BC Ferries Future

From BUS360_Resources
Jump to: navigation, search

Although this case is about recruitment and retention of mariners in general, without a stated focus on a specific generation or other group, many of the target employees are likely to be in either the Generation Y (Millennial) or Generation Z age range (i.e., essentially anyone up to the age of 40).

With that in mind, I strongly encourage you to start with the following research guide designed to support a case about BC Hydro trying to hire/retain Gen Y & Z employees. In fact, many of those resources may be applicable to this BC Ferries case, regardless of the age range of the target employees.

Since the guide mentioned above is so detailed, I'll keep this one shorter, with more of a narrow focus on BC Ferries, on the marine transportation industry, and on recruitment/retention in general


Important: The resources and search strategies below (and above!) are...

(a) in no particular order -- you'll want to try all of them!; and
(b) only intended as a starting point for your research -- be sure to explore broadly to find useful resources that will inform your audience.


About BC Ferries & its industry

Start with the BC Ferries website, especially the Career pages.

Consider checking out the sites of other major firms who recruit mariners in our region (or beyond). How do they sell themselves and their jobs? Could BC Ferries learn from their most direct competition?

For example, check out...


Career & employment profiles/outlooks

  • This 2015 report is largely focused on shipbuilding trades as opposed to ship operating ones, but perhaps still worth a look as the context is similar.
  • For a general picture of marine career paths here in BC, check out the BC government's Career Zone: Marine document aimed at high school students.
  • BCIT's School of Transportation includes a Marine Studies department.
  • Check out its Career Paths page for more context on what it takes to start a career in that field.


News

Remember to look for any mentions of specific organizations, experts, or studies in news articles, then follow those clues to original (and usually more comprehensive) sources!

  • Factiva for news articles from around the world, including articles from many business publications such as the Wall Street Journal

A few specific examples:

  • Your case mentions the following Victoria Times-Colonist article. I thought I'd provide a link here as well to help establish context.

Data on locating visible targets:
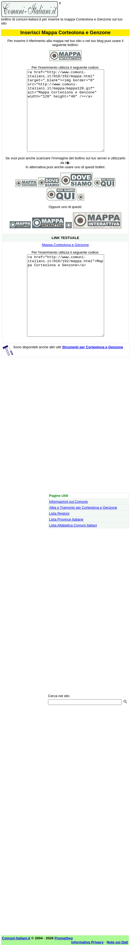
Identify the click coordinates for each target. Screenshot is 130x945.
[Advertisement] (65, 426)
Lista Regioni (59, 513)
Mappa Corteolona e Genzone (65, 245)
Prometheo (63, 938)
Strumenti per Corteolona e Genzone (92, 347)
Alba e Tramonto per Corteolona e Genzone (83, 507)
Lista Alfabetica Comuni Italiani (73, 525)
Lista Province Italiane (66, 519)
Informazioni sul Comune (68, 502)
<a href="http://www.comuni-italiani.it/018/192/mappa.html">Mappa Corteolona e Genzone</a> (65, 295)
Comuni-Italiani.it (16, 938)
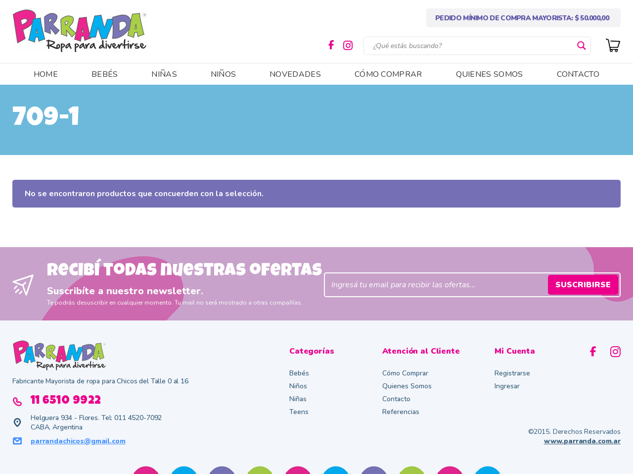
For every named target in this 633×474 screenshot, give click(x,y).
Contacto (396, 399)
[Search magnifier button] (581, 46)
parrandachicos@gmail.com (78, 441)
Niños (298, 386)
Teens (299, 412)
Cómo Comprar (405, 373)
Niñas (298, 399)
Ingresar (507, 386)
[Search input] (472, 46)
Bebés (299, 373)
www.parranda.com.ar (582, 441)
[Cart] (613, 44)
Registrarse (512, 373)
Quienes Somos (407, 386)
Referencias (400, 412)
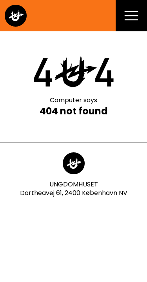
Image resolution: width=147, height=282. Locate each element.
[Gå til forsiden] (16, 16)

### [DIRECTIVES]
**a)** According to the BC Ferries research guide, which BCIT school includes a Marine Studies department?
**b)** Carry on the BC Ferries research guide from its final line.

### [ANSWERS TO THE EXERCISE]
**a)** BCIT's School of Transportation includes the Marine Studies department.

**b)**
"News" includes industry news publications as well. Sometimes a magazine read by those in the industry can have the most relevant information! A couple samples:

  • Start with its Jobs section, but also browse through the news articles and the information on training that it provides to get a better sense of the profession overall.
  • Also try searching for relevant industry associations (via Google) or for industry magazines (via Factiva, Nexis Uni, and Business Source Complete) to see if they've addressed this topic... but remember to think broadly about what might count as relevant. Perhaps information from another industry will apply to your target industry?


Miscellaneous... but still worth reading!

A. The Globe & Mail produces an annual report on the Top Employers for Young People, complete with details on what features of each organization made them particularly appealing to younger workers. See also BC's Top Employers to learn about some good work environments.

  • Be sure to check out the policies and practices of award-winning firms in other industries in case they are doing something that could also work for BC Ferries.
  • The awards sites include links to reports from previous years. Don't ignore older information that might still be applicable and useful!


B. A good book (or ebook) on a topic can often save you a lot of time and effort. Try searching the SFU Library catalogue using terms such as...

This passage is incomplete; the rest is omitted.